- _About this task_: A faithful copy of all the data below, please; leave no line out.

Dataset excerpts Start Marker

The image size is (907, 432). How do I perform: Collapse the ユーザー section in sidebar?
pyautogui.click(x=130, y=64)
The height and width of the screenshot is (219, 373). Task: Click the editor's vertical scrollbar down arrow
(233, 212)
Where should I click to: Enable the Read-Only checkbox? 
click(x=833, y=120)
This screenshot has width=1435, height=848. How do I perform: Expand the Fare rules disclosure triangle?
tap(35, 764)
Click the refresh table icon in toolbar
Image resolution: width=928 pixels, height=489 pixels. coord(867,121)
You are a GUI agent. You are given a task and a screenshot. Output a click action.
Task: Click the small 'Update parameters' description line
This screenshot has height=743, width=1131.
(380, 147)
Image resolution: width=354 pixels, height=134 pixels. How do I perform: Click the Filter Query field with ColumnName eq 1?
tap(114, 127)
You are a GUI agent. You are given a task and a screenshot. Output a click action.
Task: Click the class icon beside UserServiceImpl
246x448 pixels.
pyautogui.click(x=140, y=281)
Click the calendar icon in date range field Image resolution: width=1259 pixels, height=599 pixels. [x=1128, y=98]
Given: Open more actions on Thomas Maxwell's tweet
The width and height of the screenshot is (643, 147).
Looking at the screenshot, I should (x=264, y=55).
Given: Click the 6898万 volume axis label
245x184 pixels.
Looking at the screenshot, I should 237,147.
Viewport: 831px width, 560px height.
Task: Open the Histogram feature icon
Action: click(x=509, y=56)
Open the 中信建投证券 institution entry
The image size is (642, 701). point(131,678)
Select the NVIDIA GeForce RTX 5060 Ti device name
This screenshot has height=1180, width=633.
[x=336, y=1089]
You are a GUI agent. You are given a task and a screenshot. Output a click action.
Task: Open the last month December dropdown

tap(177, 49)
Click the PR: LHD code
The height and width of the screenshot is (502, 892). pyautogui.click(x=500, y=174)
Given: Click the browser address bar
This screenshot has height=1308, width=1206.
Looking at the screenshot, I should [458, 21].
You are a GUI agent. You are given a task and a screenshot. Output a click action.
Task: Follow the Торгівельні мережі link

Dataset excerpts End Marker

- _Task answer_:
The image size is (907, 432). How do I perform: Collapse the ユーザー section in sidebar?
pyautogui.click(x=130, y=64)
The height and width of the screenshot is (219, 373). Task: Click the editor's vertical scrollbar down arrow
(233, 212)
Where should I click to: Enable the Read-Only checkbox? 
click(x=833, y=120)
This screenshot has width=1435, height=848. How do I perform: Expand the Fare rules disclosure triangle?
tap(35, 764)
Click the refresh table icon in toolbar
Image resolution: width=928 pixels, height=489 pixels. coord(867,121)
You are a GUI agent. You are given a task and a screenshot. Output a click action.
Task: Click the small 'Update parameters' description line
This screenshot has height=743, width=1131.
(380, 147)
Image resolution: width=354 pixels, height=134 pixels. How do I perform: Click the Filter Query field with ColumnName eq 1?
tap(114, 127)
You are a GUI agent. You are given a task and a screenshot. Output a click action.
Task: Click the class icon beside UserServiceImpl
246x448 pixels.
pyautogui.click(x=140, y=281)
Click the calendar icon in date range field Image resolution: width=1259 pixels, height=599 pixels. [x=1128, y=98]
Given: Open more actions on Thomas Maxwell's tweet
The width and height of the screenshot is (643, 147).
Looking at the screenshot, I should (x=264, y=55).
Given: Click the 6898万 volume axis label
245x184 pixels.
Looking at the screenshot, I should 237,147.
Viewport: 831px width, 560px height.
Task: Open the Histogram feature icon
Action: click(x=509, y=56)
Open the 中信建投证券 institution entry
The image size is (642, 701). point(131,678)
Select the NVIDIA GeForce RTX 5060 Ti device name
This screenshot has height=1180, width=633.
[x=336, y=1089]
You are a GUI agent. You are given a task and a screenshot. Output a click action.
Task: Open the last month December dropdown

tap(177, 49)
Click the PR: LHD code
The height and width of the screenshot is (502, 892). pyautogui.click(x=500, y=174)
Given: Click the browser address bar
This screenshot has height=1308, width=1206.
Looking at the screenshot, I should [458, 21].
You are a GUI agent. You are given a task and a screenshot. Output a click action.
Task: Follow the Торгівельні мережі link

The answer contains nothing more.